Today, I bring you the sad tale of a crypto lender that promised safety and high returns to its depositors, but whose promises have proved to be as hollow as its name. 

Donut Inc., a self-proclaimed DeFi" lender, has a "Proof of Reserves" section on its website. This is supposed to reassure customers that their deposits are matched one for one by the platform's liquid assets. I am firmly of the opinion that "Proof of Reserves" statements prove nothing without a corresponding statement of liabilities, since deposits aren't the only form of liability, and encumbered assets can't back deposits. But in this case, the "Proof of Reserves" is worse than useless. It is actually fiction. And it conceals a truly dreadful situation for Donut's customers.  

As of today, this is what the "Proof of Reserves" says: 




By itself, this doesn't prove anything at all. It's just an unsupported statement of what the company calls "assets under management".* We need to know what these assets are and how they protect customer deposits. 

Scrolling down the page brings us to this:

Really, Donut? You have 100% liquidity, but you've had to suspend withdrawals because your principal lending partner has suspended redemptions?

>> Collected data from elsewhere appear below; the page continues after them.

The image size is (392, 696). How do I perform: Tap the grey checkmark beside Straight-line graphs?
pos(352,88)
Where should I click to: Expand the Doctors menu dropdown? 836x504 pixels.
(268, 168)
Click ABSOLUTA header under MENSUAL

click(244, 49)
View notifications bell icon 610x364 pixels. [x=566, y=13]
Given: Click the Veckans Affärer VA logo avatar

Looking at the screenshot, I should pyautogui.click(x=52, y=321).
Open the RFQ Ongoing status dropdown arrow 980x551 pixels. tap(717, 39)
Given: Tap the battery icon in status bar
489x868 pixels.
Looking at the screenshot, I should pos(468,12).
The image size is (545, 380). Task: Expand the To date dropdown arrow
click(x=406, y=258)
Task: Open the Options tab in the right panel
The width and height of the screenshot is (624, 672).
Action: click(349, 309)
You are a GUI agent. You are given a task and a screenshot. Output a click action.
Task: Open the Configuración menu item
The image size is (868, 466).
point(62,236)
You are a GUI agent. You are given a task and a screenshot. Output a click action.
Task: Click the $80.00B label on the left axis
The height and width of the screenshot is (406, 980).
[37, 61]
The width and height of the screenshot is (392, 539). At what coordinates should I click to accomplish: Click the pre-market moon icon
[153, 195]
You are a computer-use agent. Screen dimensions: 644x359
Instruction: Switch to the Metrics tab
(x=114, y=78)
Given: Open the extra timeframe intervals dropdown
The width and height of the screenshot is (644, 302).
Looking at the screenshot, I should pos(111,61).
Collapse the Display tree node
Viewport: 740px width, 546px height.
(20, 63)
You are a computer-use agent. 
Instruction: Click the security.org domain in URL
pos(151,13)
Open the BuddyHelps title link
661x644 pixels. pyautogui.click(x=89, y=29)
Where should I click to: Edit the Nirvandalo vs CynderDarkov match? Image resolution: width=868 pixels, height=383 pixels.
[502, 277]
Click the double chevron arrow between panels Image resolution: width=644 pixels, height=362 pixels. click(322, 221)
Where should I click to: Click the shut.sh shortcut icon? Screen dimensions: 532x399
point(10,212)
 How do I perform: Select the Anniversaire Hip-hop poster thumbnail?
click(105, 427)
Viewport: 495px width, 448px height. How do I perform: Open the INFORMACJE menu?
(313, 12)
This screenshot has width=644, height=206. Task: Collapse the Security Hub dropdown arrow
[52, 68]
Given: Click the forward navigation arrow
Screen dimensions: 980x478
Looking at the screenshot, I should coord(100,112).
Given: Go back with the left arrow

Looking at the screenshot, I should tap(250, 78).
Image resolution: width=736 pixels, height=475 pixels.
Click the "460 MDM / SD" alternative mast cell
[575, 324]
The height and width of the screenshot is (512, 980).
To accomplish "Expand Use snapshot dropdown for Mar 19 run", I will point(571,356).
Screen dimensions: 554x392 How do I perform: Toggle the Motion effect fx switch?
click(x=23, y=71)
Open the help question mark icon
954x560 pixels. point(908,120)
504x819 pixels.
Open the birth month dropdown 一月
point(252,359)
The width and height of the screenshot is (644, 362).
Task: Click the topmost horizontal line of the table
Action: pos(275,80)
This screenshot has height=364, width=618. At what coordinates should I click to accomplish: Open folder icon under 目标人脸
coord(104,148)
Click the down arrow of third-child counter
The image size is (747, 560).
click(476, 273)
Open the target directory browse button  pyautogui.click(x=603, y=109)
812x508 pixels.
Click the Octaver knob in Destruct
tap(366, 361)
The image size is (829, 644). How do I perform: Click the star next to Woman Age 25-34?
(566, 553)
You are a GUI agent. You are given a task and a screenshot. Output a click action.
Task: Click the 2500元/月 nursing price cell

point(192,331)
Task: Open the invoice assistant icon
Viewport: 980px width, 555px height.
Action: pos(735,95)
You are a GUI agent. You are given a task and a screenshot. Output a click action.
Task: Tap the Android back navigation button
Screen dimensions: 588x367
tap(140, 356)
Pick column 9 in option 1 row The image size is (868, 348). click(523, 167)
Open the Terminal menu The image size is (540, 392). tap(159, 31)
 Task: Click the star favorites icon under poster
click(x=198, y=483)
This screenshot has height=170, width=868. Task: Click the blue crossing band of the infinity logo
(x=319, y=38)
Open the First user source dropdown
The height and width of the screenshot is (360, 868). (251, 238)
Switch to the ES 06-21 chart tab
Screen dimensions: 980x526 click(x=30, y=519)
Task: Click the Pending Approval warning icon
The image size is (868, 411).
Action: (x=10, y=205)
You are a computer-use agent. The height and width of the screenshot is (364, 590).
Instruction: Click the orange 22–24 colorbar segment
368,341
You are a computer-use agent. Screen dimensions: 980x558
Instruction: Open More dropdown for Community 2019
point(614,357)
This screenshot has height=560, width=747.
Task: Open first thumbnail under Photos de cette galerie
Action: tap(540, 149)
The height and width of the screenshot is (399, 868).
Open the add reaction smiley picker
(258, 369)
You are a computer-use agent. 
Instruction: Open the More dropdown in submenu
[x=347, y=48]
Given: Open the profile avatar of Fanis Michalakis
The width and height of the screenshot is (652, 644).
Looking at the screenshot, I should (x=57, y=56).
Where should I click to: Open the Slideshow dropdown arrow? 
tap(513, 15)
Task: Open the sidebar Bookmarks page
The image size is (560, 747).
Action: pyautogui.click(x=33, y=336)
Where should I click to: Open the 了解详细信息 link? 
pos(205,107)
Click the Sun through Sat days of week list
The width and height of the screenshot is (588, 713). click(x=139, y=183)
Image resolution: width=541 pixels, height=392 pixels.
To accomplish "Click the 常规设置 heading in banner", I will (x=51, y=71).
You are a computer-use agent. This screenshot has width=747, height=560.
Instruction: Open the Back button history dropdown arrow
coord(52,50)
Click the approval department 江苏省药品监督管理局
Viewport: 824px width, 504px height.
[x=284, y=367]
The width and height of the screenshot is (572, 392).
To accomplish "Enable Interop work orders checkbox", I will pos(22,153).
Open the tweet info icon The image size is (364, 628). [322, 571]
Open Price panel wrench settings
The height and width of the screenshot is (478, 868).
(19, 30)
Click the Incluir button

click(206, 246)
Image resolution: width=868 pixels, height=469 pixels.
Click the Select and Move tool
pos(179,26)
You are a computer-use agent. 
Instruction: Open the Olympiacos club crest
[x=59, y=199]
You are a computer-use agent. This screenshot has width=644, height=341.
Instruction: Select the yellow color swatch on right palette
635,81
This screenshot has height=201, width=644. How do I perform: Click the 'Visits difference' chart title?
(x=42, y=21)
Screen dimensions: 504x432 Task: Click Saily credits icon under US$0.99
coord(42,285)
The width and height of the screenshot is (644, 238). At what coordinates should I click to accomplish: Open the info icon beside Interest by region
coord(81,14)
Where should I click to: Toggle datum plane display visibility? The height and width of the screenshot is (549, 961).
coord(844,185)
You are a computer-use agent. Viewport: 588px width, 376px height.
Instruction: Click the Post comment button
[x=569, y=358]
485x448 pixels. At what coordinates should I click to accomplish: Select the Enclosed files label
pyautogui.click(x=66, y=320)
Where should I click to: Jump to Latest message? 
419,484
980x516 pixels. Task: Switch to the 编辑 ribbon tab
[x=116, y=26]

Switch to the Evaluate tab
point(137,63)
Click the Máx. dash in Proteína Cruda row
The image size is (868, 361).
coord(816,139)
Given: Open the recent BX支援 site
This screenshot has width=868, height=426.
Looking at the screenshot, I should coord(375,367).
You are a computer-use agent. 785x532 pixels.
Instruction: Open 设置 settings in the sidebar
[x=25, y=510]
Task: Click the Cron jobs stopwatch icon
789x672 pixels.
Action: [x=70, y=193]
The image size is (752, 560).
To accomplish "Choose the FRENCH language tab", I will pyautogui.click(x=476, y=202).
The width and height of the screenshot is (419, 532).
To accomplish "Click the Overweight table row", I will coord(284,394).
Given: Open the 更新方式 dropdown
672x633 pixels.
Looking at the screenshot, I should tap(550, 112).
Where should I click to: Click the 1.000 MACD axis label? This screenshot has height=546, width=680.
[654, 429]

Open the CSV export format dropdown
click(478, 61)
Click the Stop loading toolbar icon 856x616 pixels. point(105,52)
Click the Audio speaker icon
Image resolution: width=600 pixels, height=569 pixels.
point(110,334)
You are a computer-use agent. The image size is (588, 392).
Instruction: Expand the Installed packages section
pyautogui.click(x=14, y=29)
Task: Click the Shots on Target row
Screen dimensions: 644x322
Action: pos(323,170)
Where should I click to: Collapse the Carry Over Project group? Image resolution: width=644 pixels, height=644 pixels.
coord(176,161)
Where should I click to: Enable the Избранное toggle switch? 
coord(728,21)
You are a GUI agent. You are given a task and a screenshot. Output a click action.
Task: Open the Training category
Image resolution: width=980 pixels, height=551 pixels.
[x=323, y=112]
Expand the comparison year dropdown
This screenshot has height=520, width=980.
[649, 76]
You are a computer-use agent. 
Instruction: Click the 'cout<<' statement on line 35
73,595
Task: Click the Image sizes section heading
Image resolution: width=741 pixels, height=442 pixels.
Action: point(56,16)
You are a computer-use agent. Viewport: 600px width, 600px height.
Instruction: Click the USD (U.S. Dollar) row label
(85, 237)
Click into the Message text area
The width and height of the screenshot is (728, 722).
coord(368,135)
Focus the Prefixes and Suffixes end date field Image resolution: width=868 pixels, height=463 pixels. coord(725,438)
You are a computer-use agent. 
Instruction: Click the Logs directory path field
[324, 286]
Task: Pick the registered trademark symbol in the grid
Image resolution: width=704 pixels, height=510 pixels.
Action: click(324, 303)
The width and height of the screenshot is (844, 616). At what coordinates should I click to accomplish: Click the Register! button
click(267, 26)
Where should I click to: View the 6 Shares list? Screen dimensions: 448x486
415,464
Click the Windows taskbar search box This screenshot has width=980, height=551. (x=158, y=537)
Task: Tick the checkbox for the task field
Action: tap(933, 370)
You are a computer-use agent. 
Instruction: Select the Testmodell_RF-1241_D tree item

The claim that "every dollar on Donut is matched by at least one corresponding dollar in reserve" is very evidently untrue. There are two types of customer assets on Donut: cash deposits, and loans to Donut's lending partners. 

Cash deposits are held by Donut's partner bank Evolve Bank & Trust, and banking services are provided by the Banking-As-a-Service company Synapse FI. FDIC-insured banks do not hold one dollar in reserve for every dollar on deposit. They are fractionally reserved, which means they do not hold sufficient actual dollars to enable all depositors to withdraw their funds simultaneously. When an FDIC-insured bank suffers a run, it must borrow cash to settle deposit withdrawals. Recently, runs on the crypto-related bank Silvergate have forced it to borrow large amounts from the Federal Home Loan Bank (FHLB). 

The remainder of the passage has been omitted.